En 1997, The New York Review of Books publicó una carta abierta titulada «Assisted Suicide: The Philosopher’s Brief» («Suicidio asistido: una breve explicación filosófica»), en la que se pedía al Tribunal Supremo de Estados Unidos la despenalización del suicidio asistido. Firmaban la carta John Rawls, Ronald Dworkin y Robert Nozick, junto con otros estudiosos de la filosofía moral.
La tesis central del alegato era que si una persona enferma está bien informada y es capaz de tomar decisiones libremente, «negarle la oportunidad [del suicidio asistido] [...] tan solo puede justificarse a partir de una convicción religiosa o ética sobre el valor o significado de la vida». Pero en un Estado democrático las instituciones políticas no pueden favorecer a unas doctrinas comprehensivas (es decir, visiones generales sobre la vida, el bien y el universo) por encima de otras. En democracia, las instituciones son justas si están informadas por unos principios de justicia que cualquier persona razonable podría apoyar en tanto que ciudadano, con independencia de lo que piense sobre la vida, el bien y el universo.
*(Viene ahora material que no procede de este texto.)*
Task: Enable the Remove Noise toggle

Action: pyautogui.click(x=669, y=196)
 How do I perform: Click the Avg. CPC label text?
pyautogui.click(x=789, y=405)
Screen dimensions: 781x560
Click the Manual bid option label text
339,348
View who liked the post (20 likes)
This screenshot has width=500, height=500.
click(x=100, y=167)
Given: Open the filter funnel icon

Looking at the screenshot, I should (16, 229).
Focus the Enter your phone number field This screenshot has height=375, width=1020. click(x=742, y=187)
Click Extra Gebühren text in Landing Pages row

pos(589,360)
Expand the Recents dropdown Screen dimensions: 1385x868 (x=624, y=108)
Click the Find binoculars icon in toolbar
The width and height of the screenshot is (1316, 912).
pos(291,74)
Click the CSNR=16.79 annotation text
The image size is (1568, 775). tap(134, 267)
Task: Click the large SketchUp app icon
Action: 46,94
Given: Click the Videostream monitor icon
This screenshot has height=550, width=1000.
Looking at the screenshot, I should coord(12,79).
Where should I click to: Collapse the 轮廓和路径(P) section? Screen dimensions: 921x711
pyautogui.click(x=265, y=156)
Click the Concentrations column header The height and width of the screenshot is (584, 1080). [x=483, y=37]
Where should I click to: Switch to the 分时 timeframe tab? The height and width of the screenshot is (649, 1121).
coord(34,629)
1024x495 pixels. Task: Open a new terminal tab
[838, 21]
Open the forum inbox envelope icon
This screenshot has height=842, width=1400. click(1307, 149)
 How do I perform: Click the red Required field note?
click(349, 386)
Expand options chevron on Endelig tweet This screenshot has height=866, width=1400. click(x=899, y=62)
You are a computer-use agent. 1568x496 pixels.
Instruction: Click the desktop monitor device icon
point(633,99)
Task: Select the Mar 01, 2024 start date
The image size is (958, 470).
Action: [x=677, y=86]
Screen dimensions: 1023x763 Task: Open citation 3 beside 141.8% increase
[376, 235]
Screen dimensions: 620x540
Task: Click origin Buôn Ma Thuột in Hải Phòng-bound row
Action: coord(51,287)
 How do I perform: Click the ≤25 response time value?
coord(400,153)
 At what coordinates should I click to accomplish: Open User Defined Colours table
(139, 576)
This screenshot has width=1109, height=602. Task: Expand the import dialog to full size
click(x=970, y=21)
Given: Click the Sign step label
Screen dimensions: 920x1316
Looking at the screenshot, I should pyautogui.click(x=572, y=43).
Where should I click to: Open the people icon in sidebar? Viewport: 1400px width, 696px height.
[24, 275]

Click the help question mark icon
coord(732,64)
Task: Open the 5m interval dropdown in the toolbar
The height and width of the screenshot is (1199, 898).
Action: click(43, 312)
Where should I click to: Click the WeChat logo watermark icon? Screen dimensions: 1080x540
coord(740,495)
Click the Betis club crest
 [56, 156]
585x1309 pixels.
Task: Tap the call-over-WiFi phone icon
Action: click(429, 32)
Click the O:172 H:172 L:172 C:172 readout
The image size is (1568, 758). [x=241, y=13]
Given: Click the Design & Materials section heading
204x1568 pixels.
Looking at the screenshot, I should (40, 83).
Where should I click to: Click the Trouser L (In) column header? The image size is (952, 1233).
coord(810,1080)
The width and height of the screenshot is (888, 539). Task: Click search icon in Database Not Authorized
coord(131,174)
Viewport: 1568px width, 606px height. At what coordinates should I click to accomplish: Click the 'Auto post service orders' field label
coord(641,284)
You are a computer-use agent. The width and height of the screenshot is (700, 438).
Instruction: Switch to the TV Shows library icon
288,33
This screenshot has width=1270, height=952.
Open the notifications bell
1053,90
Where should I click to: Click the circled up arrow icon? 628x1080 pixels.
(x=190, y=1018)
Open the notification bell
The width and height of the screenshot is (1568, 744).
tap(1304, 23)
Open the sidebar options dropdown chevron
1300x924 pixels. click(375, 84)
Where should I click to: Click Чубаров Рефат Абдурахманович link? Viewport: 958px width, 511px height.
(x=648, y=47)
El filósofo canadiense Wayne Sumner sostiene que cuando las circunstancias del paciente son tales que el suicidio es éticamente aceptable —como en el caso de las enfermedades terminales—, también es éticamente permisible que el médico facilite el medio para que el paciente lo haga.
La juez canadiense Lynn Smith dictaminó, en 2012, que «las disposiciones del Código Penal que impiden la asistencia médica para morir violan el derecho de las personas discapacitadas no sólo a la igualdad, sino también a la vida, la libertad y la seguridad».
En 2013 el científico Stephen Hawking manifestó su defensa del suicidio asistido para enfermos terminales.
En 1992, el médico estadounidense Jack Kevorkian fue sentenciado a una pena de 10 a 25 años de prisión por haber participado en el suicidio asistido de 130 de sus pacientes supuestamente terminales al haber inventado una máquina que permitía que los pacientes se autoadministraran una sustancia mortal. El argumento de Kevorkian era que la asistencia al suicidio era un servicio médico prestado a pacientes para quienes su sufrimiento les resultaba insoportable y no tenían posibilidades de curarse. Su objetivo no era asesinarlos, sino ayudarlos a terminar con su sufrimiento.